The “Face With Tears of Joy” emoji has been named Oxford Dictionaries’ Word of the Year for 2015, and the response is astonishing. As Casper Grathwohl, president of the company, puts it, society has “been preoccupied with emoji and this form of communication.” It is one thing to embrace the emoji in language as it has become a part of the average American’s vernacular; however, it is an entirely different problem when an emoji surpasses “on fleek” for word of the year. It is not common to hear someone go around from day to day saying “Face With Tears of Joy” emoji to every joke they hear.

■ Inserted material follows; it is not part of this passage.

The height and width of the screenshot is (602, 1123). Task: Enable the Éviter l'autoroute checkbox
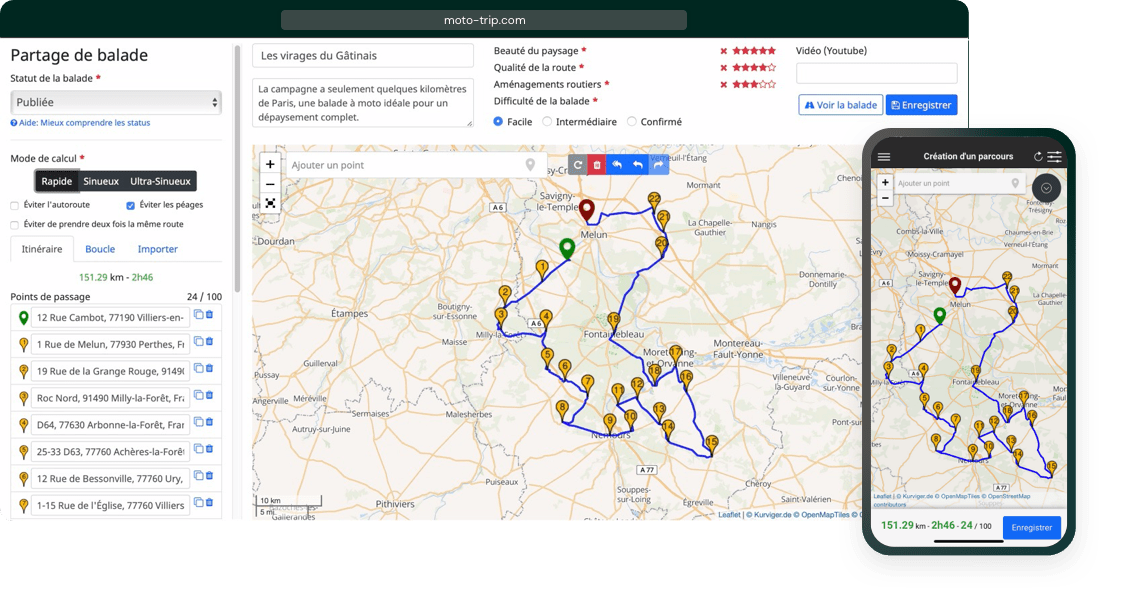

Many people, as expected, are livid by the choice. One user, Peter J. King, had quite the impression of the event, commenting on the Oxford Dictionaries’ post, “Does this mark the final nail in the coffin of Oxford Dictionaries?” By targeting a younger audience, Oxford Dictionaries is broadening their horizons. According to Grathwohl, the switch was merely based on how “visually driven, emotionally expressive, but, also, obsessively immediate” the twenty-first century has become. Unfortunately, Grathwohl believes that “traditional alphabet language has a hard time keeping up and adapting to [those] needs.” Therefore, the year of the emoji has begun.
This is just the beginning of a pictogram world. According to Grathwohl, “the interplay between traditional language and language like emoji” will only grow in the future. With the new collaboration with Swift Keys, Oxford Dictionaries will, for the first time ever, be able to print pictograms. This is not the Oxford Dictionaries’ first major change. The company has slowly incorporated social media into their company goals with Buzzfeed-esque YouTube videos. Many people are apprehensive about the new changes; however, is this a necessary sacrifice as language and technology grow simultaneously?